Written instruction A →
In the interview excerpt about Farber's role on Superman & Lois, which emotional drama is named as one of her other roles?
** BEGIN Document extract **
That was new for Farber, who’s used to having more to say in her other roles in emotional dramas (such as Virgin River). Still, “I love playing a villain, and that was difficult, too,” she continues. “It was also really hard to communicate without words. It was a lot of death stares, basically, everywhere I went.”
Throughout the season, we’ve seen her loyalty to Edge, and it doesn’t sound like we should expect that to change. “She is totally aligned with Morgan Edge and supports him fully and is very loyal to his mission,” Farber says. “I don’t think anything could change that for her.”
In “The Eradicator,” prior to being taken back into custody, Leslie did attempt to take out Lois in a very similar fashion to the way Tulloch’s character died on John Henry’s (Wolé Parks) Earth. (John Henry saved this Lois). “I personally think Leslie could take down Lois and I also think Leslie knows that and believes that fully,” Farber says.
However, she does admit that her character “probably would respect Lois as an independent, ambitious, intelligent woman who’s going after what she wants. They’re similar in that respect. But I think she’s so committed to her cause that she only sees Lois as an obstacle and as a threat.”
Before that, Leslie faced off with John Henry, and Farber has loved filming fight sequences on Superman & Lois. “I had worked on something years ago where I played a CIA agent, which sounds ridiculous, but it was one episode of [The Brave] and I got to do some stunt training and I had to learn how to fire a gun,” she recalls. “There was all this choreography and I had never done that before. I don’t even consider myself a particularly athletic person. I don’t even work out a lot. And I know a lot of actors who dream of playing these roles and end up playing these roles are super fit and super into all of that.”
** END Document extract **
** BEGIN Given information **
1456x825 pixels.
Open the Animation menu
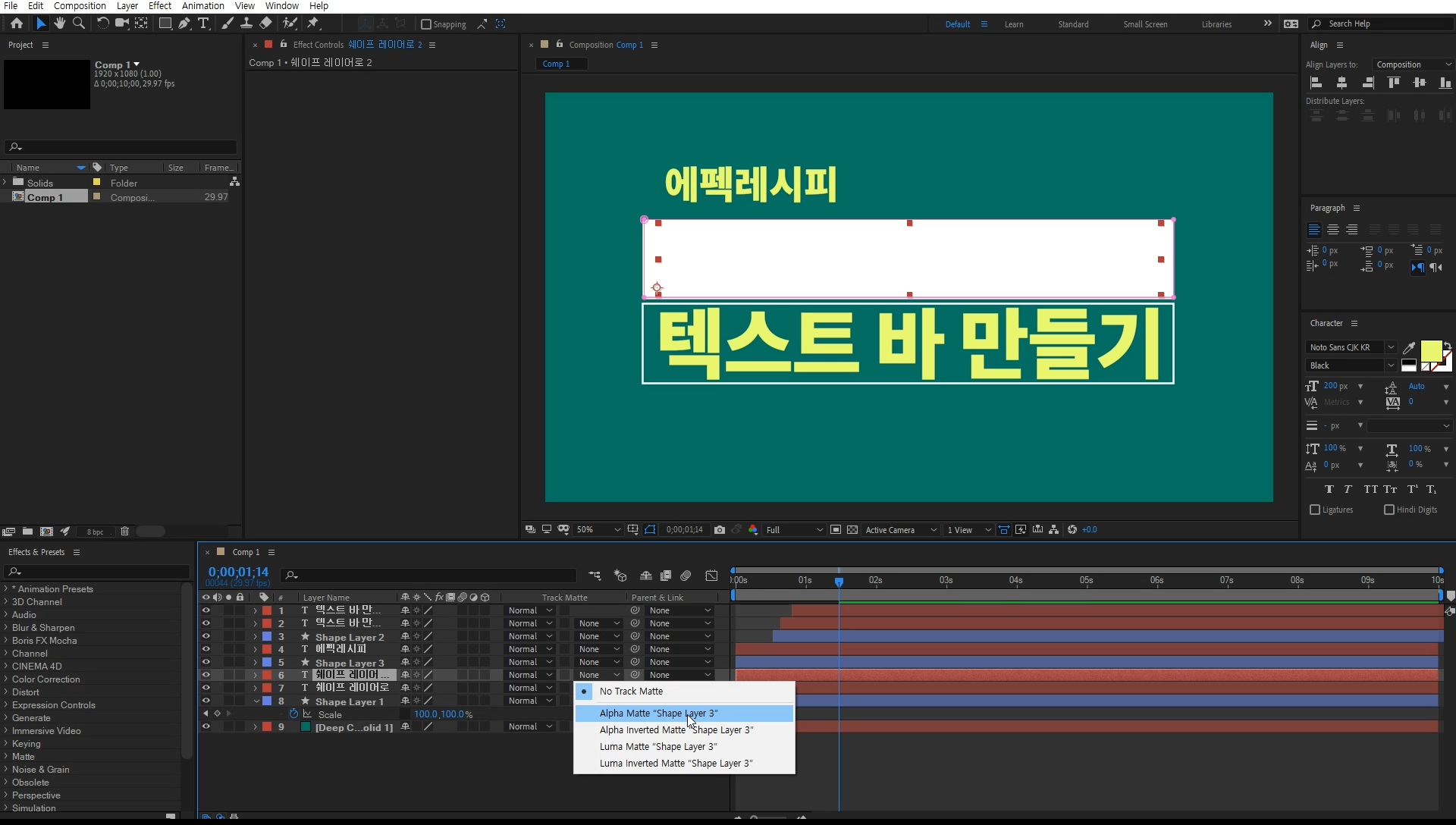pyautogui.click(x=202, y=6)
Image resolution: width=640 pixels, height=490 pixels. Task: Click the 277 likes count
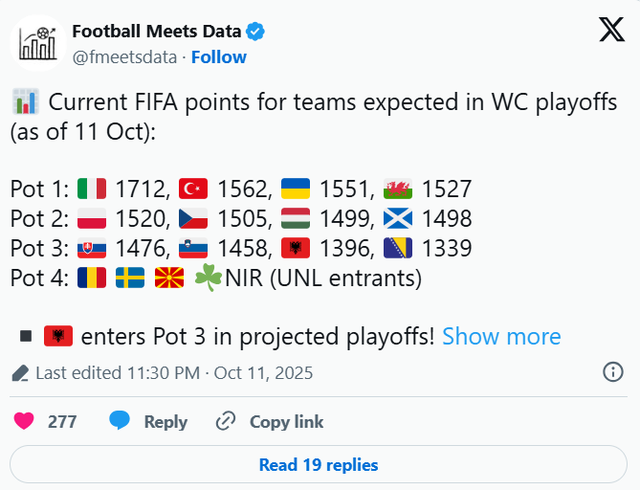coord(62,421)
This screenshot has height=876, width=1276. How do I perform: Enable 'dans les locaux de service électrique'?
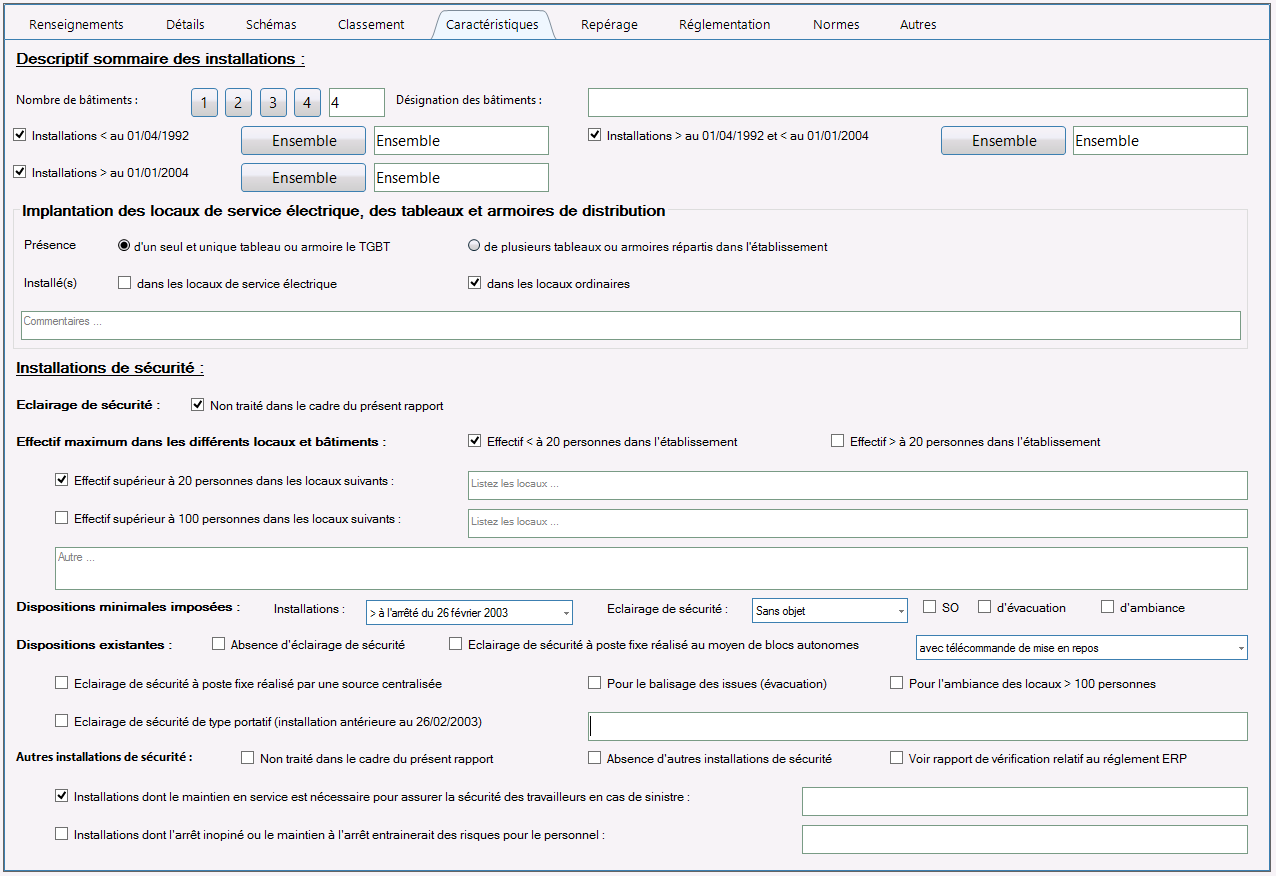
** END Given information **
Written instruction B →
Copy every line of the records word for word, omitting the pictures.

Exercise solution A →
Virgin River.

Exercise solution B →
1456x825 pixels.
Open the Animation menu
pyautogui.click(x=202, y=6)
Image resolution: width=640 pixels, height=490 pixels. Task: Click the 277 likes count
coord(62,421)
This screenshot has height=876, width=1276. How do I perform: Enable 'dans les locaux de service électrique'?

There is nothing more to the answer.